▶ [Problem statement] In the records that follow, find each line with the word "will" and copy it.
(Record excerpts begins)
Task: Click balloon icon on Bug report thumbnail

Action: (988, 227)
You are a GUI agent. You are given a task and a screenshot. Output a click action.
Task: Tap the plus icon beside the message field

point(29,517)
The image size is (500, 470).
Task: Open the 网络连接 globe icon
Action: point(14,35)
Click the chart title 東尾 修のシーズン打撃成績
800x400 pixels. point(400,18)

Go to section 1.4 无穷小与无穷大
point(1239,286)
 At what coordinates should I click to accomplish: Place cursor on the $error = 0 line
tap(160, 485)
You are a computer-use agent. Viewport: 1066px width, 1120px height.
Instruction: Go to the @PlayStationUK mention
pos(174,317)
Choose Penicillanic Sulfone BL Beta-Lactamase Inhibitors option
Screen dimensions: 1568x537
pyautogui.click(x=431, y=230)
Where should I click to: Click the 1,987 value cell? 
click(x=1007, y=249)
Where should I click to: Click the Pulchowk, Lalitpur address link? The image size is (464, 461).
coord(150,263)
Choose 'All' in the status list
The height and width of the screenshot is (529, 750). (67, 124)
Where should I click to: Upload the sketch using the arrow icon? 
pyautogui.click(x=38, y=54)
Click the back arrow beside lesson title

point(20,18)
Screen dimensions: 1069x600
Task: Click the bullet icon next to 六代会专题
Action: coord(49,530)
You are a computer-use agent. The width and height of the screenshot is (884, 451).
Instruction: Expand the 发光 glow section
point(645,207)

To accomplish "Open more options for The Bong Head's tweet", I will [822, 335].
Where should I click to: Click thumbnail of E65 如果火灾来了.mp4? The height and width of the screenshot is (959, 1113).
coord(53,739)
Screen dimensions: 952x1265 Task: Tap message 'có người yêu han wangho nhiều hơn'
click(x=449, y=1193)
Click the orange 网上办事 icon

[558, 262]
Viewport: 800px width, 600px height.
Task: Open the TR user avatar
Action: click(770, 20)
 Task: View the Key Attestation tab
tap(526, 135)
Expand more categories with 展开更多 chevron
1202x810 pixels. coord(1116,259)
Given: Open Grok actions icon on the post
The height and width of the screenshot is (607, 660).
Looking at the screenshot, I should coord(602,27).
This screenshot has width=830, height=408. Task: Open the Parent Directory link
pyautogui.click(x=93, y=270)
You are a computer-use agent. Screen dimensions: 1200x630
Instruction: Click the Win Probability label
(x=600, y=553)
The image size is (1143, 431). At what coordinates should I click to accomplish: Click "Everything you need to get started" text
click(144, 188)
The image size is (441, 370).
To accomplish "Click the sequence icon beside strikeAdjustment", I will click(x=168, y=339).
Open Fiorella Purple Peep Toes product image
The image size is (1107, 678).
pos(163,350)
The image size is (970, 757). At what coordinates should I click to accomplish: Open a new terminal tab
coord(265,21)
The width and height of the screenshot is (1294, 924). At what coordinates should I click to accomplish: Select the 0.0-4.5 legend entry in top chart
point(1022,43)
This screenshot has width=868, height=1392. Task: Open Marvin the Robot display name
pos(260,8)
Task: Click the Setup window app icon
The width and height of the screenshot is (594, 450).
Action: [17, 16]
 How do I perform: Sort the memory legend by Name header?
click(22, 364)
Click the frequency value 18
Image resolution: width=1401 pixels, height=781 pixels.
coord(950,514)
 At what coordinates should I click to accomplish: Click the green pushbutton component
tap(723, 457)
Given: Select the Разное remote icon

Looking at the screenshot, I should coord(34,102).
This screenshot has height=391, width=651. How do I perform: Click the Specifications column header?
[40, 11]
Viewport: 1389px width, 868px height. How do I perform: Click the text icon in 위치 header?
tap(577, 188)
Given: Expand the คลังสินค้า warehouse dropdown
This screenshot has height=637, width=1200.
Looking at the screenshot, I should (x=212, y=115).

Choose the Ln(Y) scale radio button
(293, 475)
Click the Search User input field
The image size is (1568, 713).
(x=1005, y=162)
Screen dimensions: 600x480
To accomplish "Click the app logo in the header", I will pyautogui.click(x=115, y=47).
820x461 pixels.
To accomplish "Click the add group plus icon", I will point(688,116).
(Record excerpts ends)
▶ [Solution to this exercise]
To accomplish "Open more options for The Bong Head's tweet", I will [822, 335].
To accomplish "Click the sequence icon beside strikeAdjustment", I will click(x=168, y=339).
To accomplish "Click the app logo in the header", I will pyautogui.click(x=115, y=47).
To accomplish "Click the add group plus icon", I will point(688,116).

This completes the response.